A few others that I would consider good bets: Garden Grill (Epcot - Land pavilion) - they seem eager to help, and they have a lot of fresh veggies to work with. They do encourage you to talk to a chef in advance, though. Brown Derby (Disney's Hollywood Studios) - while not my personal favorite dish, they do have a vegan Noodle Bowl with Wok Fried Coconut Tofu that many have raved about. Artist Point (Disney's Wilderness Lodge) - while I haven't tried this one in quite some time, I have been assured by more than one patron that their vegan Potato Chive Pot Stickers are "to die for". And, if money was no object, I wouldn't hesitate to schedule a special one-of-kind dining experience at Victoria and Alberts. Advanced (VERY advanced) reservations are an absolute must, as is a very detailed discussion with the chef at least 72 hours in advance - but I have no doubts that they would be willing to work with you, and give you a meal you would never forget.

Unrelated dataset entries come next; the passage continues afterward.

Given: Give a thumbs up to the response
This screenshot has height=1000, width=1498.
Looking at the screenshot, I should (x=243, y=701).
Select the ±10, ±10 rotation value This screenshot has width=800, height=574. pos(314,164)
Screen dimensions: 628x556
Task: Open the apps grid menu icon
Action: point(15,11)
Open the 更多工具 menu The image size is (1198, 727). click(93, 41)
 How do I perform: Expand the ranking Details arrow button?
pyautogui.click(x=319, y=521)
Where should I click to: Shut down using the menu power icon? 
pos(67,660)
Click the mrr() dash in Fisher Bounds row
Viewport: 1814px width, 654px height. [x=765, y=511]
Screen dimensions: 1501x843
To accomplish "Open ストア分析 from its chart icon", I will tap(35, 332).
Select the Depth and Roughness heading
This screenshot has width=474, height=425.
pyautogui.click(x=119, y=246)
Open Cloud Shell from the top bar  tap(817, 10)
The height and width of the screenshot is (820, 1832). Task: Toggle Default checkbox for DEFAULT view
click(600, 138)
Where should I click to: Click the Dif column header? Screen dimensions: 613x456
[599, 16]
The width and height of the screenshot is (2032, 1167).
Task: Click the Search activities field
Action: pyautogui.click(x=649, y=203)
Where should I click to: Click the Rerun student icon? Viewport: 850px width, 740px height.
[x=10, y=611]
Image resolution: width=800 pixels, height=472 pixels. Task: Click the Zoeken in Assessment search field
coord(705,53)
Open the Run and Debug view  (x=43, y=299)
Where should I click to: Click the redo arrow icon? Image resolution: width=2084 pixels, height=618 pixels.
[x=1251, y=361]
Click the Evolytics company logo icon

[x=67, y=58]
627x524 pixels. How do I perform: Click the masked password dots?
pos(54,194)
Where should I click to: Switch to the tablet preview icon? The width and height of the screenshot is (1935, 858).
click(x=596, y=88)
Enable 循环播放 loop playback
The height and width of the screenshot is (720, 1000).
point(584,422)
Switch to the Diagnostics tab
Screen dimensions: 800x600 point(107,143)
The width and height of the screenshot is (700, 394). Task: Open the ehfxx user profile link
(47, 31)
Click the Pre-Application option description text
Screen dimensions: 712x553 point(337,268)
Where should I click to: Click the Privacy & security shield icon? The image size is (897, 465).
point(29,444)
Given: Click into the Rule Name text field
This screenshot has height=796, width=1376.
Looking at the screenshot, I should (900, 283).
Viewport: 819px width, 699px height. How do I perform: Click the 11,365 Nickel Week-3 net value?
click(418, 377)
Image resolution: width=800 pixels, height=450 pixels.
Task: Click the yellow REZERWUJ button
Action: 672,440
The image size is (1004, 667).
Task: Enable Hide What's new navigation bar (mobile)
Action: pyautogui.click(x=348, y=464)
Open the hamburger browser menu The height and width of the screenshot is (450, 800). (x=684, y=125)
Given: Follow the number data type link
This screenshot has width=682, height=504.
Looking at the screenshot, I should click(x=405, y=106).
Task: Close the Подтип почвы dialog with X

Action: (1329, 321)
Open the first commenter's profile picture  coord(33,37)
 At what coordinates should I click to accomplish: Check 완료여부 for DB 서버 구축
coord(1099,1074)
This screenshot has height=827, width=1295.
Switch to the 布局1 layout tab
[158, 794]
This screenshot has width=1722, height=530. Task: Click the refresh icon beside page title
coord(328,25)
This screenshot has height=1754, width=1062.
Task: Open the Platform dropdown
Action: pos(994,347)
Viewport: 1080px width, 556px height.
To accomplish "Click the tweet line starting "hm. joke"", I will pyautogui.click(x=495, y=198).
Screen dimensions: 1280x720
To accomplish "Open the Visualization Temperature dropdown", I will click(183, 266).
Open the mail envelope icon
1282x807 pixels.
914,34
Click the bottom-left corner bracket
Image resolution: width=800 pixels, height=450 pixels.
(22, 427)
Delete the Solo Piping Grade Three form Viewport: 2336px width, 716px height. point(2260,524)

While that's hardly a dent in Disney's huge selection of offerings, hopefully that gives you all some ideas. Are there any particular restaurants you were curious about? Just send me a note, and I'll share what I know, or what I've heard. Happy Disney Dining!

And, since pictures are worth a thousand words, here's an example of what I call a "TJ special" - an amazing tofu veggie dish that Chef TJ created for me back when he was at Boma.

And, because I'm feeling particularly brave today, I'll even share a old (very old) photo of me! Yes, this bashful vegan, after 15 trips to Walt Disney World has yet to get up the guts to have her picture taken with Mickey Mouse. However, she somehow managed to pose with Chef TJ, after an amazing meal at Boma (which should tell you something about just what I think of him!).

1 comment:

Anonymous said...

Hey! I'm doing a blog catch-up for a few minutes tonight. I love that you took and posted a pic of you and your chef! Great job on the blog - looks great!